Original: 224 You F MutDupCut Organ# = 12, 1*Oestrogen + 1*Progesterone => 1*Progesterone; half-life = 0
Original: 224 Ado F MutDupCut Organ# = 12, 1*Oestrogen + 1*Progesterone => 1*Progesterone; half-life = 0
First, this is a gene that only affects females. Second, only the life stage mutated… And Atalo will never advance beyond being a baby. I think it’s safe to say that this will have absolutely no effect!
Original: 343 Emb B MutDupCut Organ# = 18, 1*Glycotoxin + 1*Arnica => 1*; half-life = 31
Mutation: 343 Emb B MutDupCut Organ# = 18, 1*Sleep toxin + 1*Arnica => 1*; half-life = 31
Glycotoxin poisoning can be deadly, but it can be cured with arnica. That is, that works in the standard genome. For Atalo, this is a rather unfortunate mutation. Arnica no longer cures glycotoxin poisoning. Instead, it removes sleep toxin from his system. On one hand, this means that sleep toxin can actually exit his system in this unique way. This could be a deadly tradeoff, though, since he can’t be cured of glycotoxin. It isn’t always fatal, yet Atalo will get no relief from the typical arnica cure. Let’s just hope he never encounters glycotoxin in his lifetime.

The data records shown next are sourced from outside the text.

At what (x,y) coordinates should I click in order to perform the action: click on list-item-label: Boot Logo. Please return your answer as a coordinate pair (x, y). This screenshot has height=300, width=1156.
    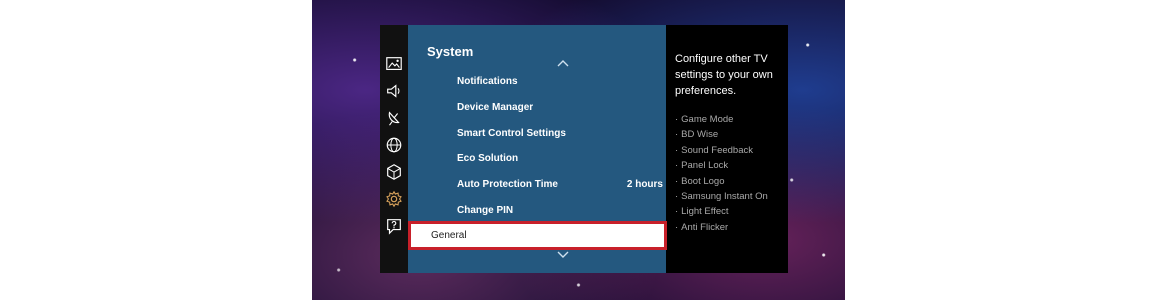
    Looking at the image, I should click on (703, 181).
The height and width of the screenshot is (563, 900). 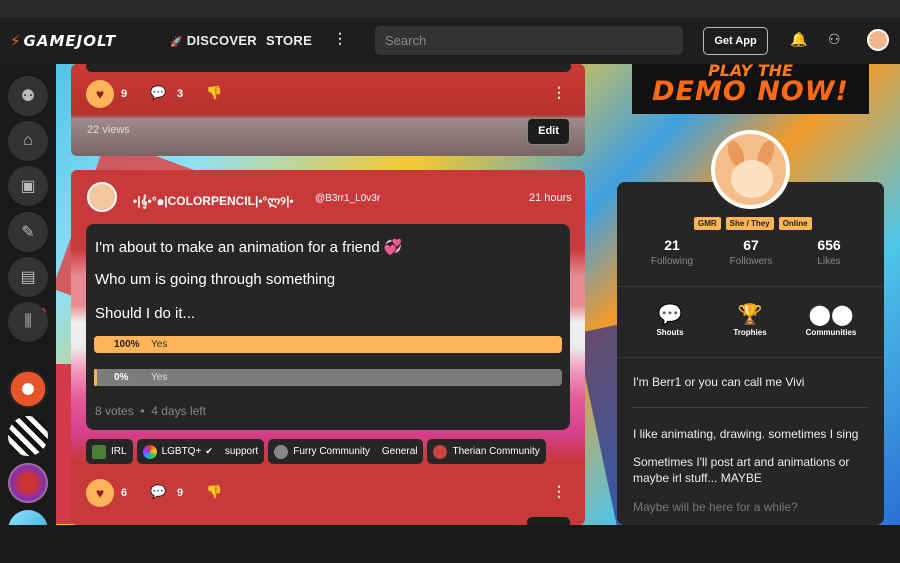 What do you see at coordinates (178, 411) in the screenshot?
I see `poll-time-left: 4 days left` at bounding box center [178, 411].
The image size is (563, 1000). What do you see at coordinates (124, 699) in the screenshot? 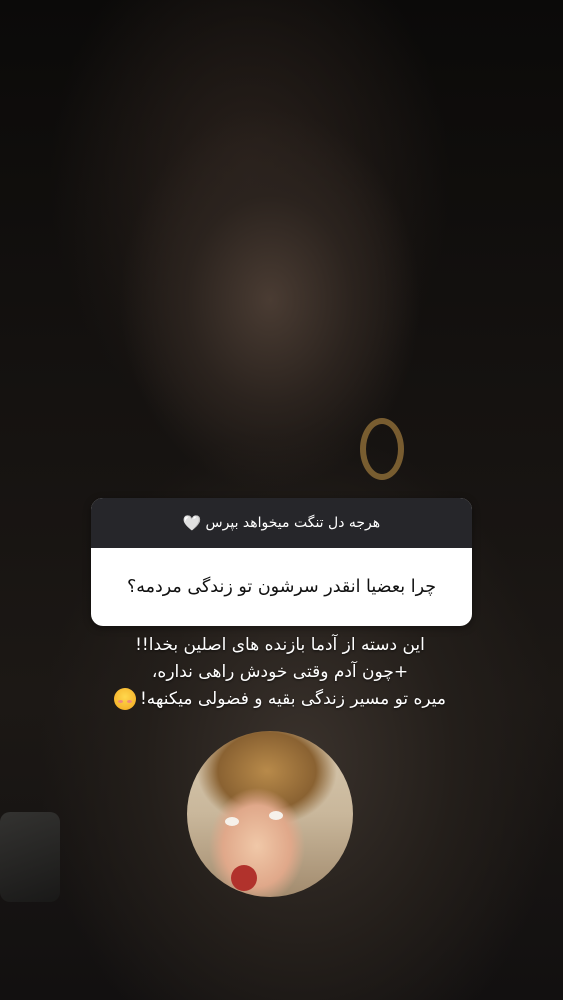
I see `smiling-face-icon` at bounding box center [124, 699].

Original: 344 Emb B MutDupCut Organ# = 18, 1*Heavy metals + 1*EDTA => 1*; half-life = 32
Mutation: 344 Emb B MutDupCut Organ# = 18, 1*Cyanide + 1*EDTA => 1*; half-life = 32
Perhaps fate intervened to give Atalos a similar mutation to Atalo’s last one related to glycotoxin and arnica! This gene acts in practically the same way: EDTA normally acts as the cure for heavy metals. In Atalos, it works to remove cyanide from his system. It’s a double-edged sword: He has a little extra safety in place to avoid fatal cyanide poisoning, but heavy metals can never be cured. If I’m correct, poisoning from heavy metals is more common near the Creatures 2 volcano, and C3/DS Norns don’t normally come in contact with the chemical. So this might be a slightly advantageous gene for Atalos, although I would still mark it as a potentially fatal mutation.
That’s it for now! Not too bad, right? There are plenty of other genes and mutations to explore as we dig further into this double case study. Atalo and Atalos will be back soon to show off their genomes. Thanks again to Wolpertinger for sending them in and giving me the chance to explore Creatures Docking Station genetics in more detail!